=== DATA TO USE ===

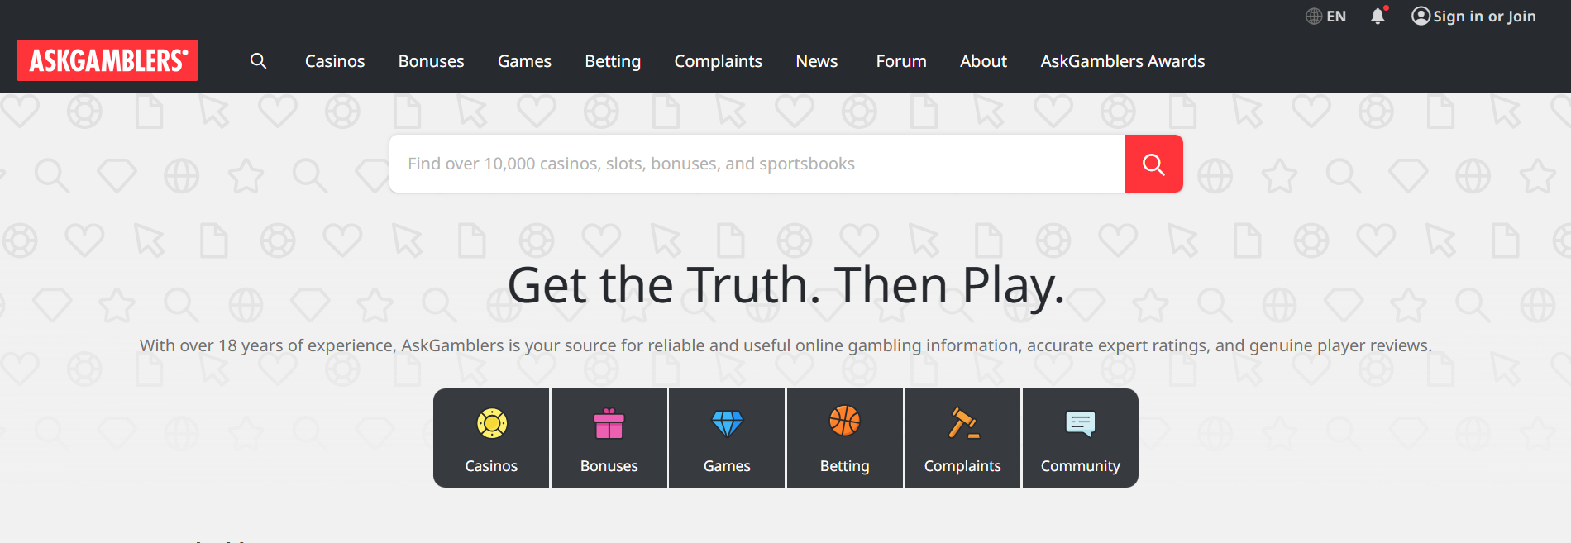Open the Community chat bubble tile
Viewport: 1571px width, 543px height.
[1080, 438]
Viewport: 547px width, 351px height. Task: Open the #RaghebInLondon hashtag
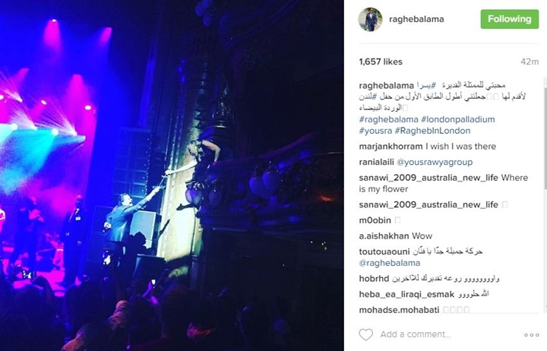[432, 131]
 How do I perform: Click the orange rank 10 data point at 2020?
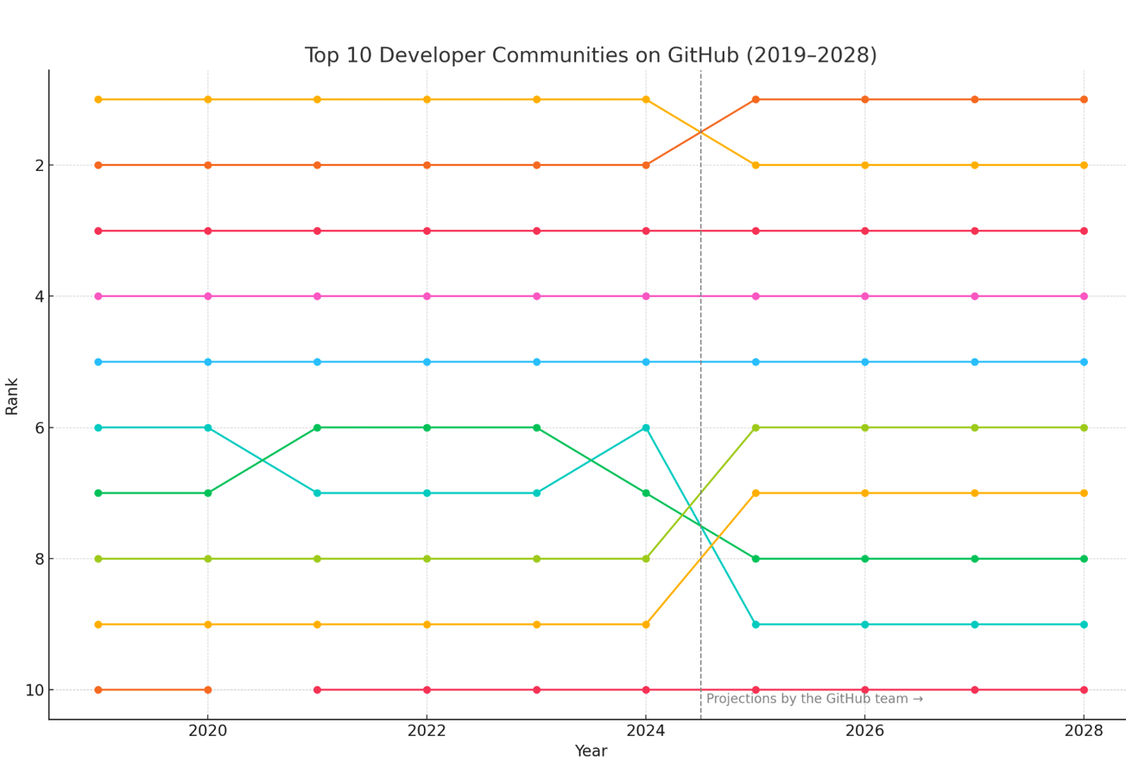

===

ACTION ITEM
With the pictures left out, copy exactly the lines from the line holding "Viewport: 547px width, 351px" through the final line of the records, including both.

ANSWER BELOW
Viewport: 547px width, 351px height. Task: Open the #RaghebInLondon hashtag
[432, 131]
 How do I perform: Click the orange rank 10 data point at 2020?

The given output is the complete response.